そして朝食を摂り10時より仕事に入る。いつもは英語メモを仕事中こっそり書き留めるのだけど、今日はやはりというか睡眠不足で頭がはたらかずしたがって書けることもない、まったくの「空白の1日」だった。まあそういう日もあるよねということで、眠い頭を引きずりつつ1時からの昼休みはサンドイッチを食べてそして昨日読みかけた池澤夏樹『また会う日まで』の続きを読むか阿部和重『アメリカの夜』を読み返すかしようと思ったのだけれど、これもぼくの脳が活字を受け付ける状態にはなかったということでまったく読めない(『アメリカの夜』はおもしろい小説です)。しょうがないのでぼんやりアンダーワールドを聴いていると音楽に催眠作用があるのかうとうとしてしまい、机の上にあやうくよだれを垂らすところだった。
そんなこんなで5時までなんとか仕事をこなし、それからはまっすぐ帰宅する。その後、夕食を摂ってからしばらく仮眠を取る。7時半からぼくの知り合いの日本語教師の女性が紹介されたZOOMミーティングに出席して、そこで「やさしい日本語」の講座の番外編として企画された阪神・淡路大震災をめぐるプレゼンテーションを聴講する。聞かせてもらいながら、ぼく自身の阪神・淡路大震災をめぐる思い出を振り返ってしまった。ぼくが関西圏(もっと言うと兵庫県)で生まれ育ったことはこの日記でも明かしてきたことだけど、高校生の頃は神戸市外国語大学かどこか関西圏の私大(関関同立に代表されるところ)か、とにかく関西方面に進学を考えていたのだった。それが兄の薦めで東京のほうに行くことになってしまった。えてして人生とはそういう風に転ぶものだ。

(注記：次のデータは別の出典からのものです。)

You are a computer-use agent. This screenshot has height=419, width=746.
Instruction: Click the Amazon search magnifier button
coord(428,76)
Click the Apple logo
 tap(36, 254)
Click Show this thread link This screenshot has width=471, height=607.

阪神・淡路大震災の頃、インターネットがいまのように一般の庶民にも使えるかたちでこの世に実在していたかどうか記憶にない。ましてスマートフォンはおろか携帯電話さえもなかったのではないか(ポケットベルはあっただろうけれど)。そんな状況において東京の地に住んでいたぼくは故郷の惨状を新聞なりテレビなりマス・メディアで知るしかなく、日々被害がどのようなものだったか克明に報道される様子を気にしながら暮らしていたことが思い出される。いち早く田中康夫のようなアクティビストがボランティアに乗り出したりして、ぼくもなにかできないものかとあれこれ気を揉んだこともなつかしい思い出だ(いまならポケットの中の財布と相談して、できるだけの寄付をすることをまずは考えるだろう)。こう書いていて、震災当時神戸に在住していて惨状をつぶさに見つめてきた中井久夫のことを連想した。彼の本を読むべきかもしれない。

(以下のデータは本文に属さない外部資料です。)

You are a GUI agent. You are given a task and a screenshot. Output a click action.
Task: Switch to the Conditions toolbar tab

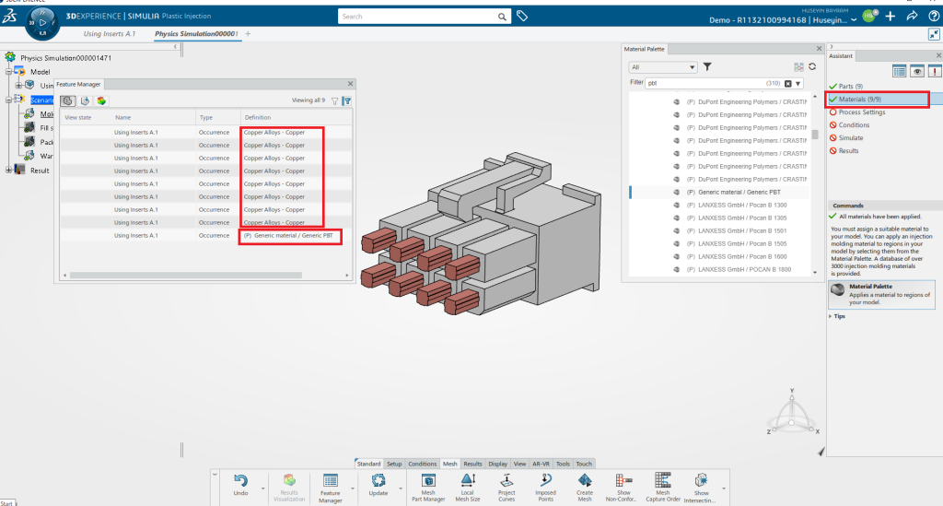pyautogui.click(x=423, y=464)

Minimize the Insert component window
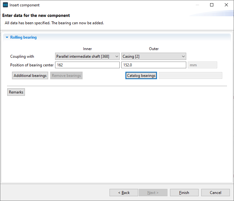197,5
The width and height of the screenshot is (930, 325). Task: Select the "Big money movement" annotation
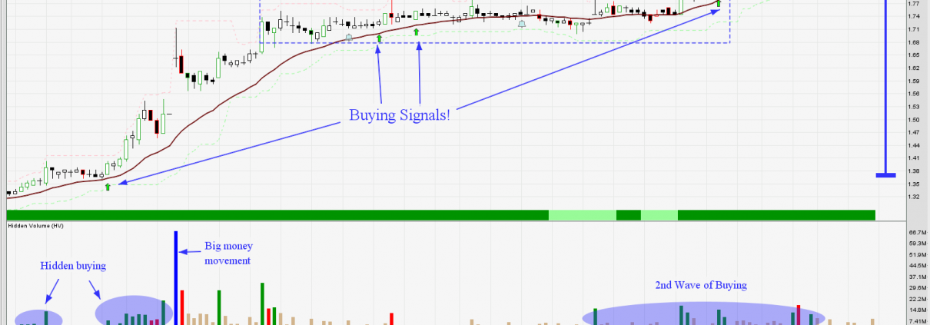228,254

震災においては「30年限界説」というものがあるらしい。30年経てば震災のことを覚えている人たち(やや文学的に言えば「語り部」になれる人たち)が激減してしまい、したがって震災を語れなくなるということだ。今年は阪神・淡路大震災から31年目。当時のことを覚えているはずのこのぼくでさえプレゼンターの方々のお話を聞かせてもらっているといかに自分が忘れっぽいか痛感させられる。その意味で当時の資料を読み返しながら、このぼくにとっても重要な当時(1995年)のことを考え直すのもいいのかなと思った。あの年、ぼくはちょうど20歳。これから自分の人生がどう転ぶかまったく見えなかった。発達障害者であることも自覚できていなかったし、そういうことを言い出せば自分がこの世にいること自体しょうもない冗談のような気さえしていた。ひと口で言うとまだまだおしりが青かったのだと思う。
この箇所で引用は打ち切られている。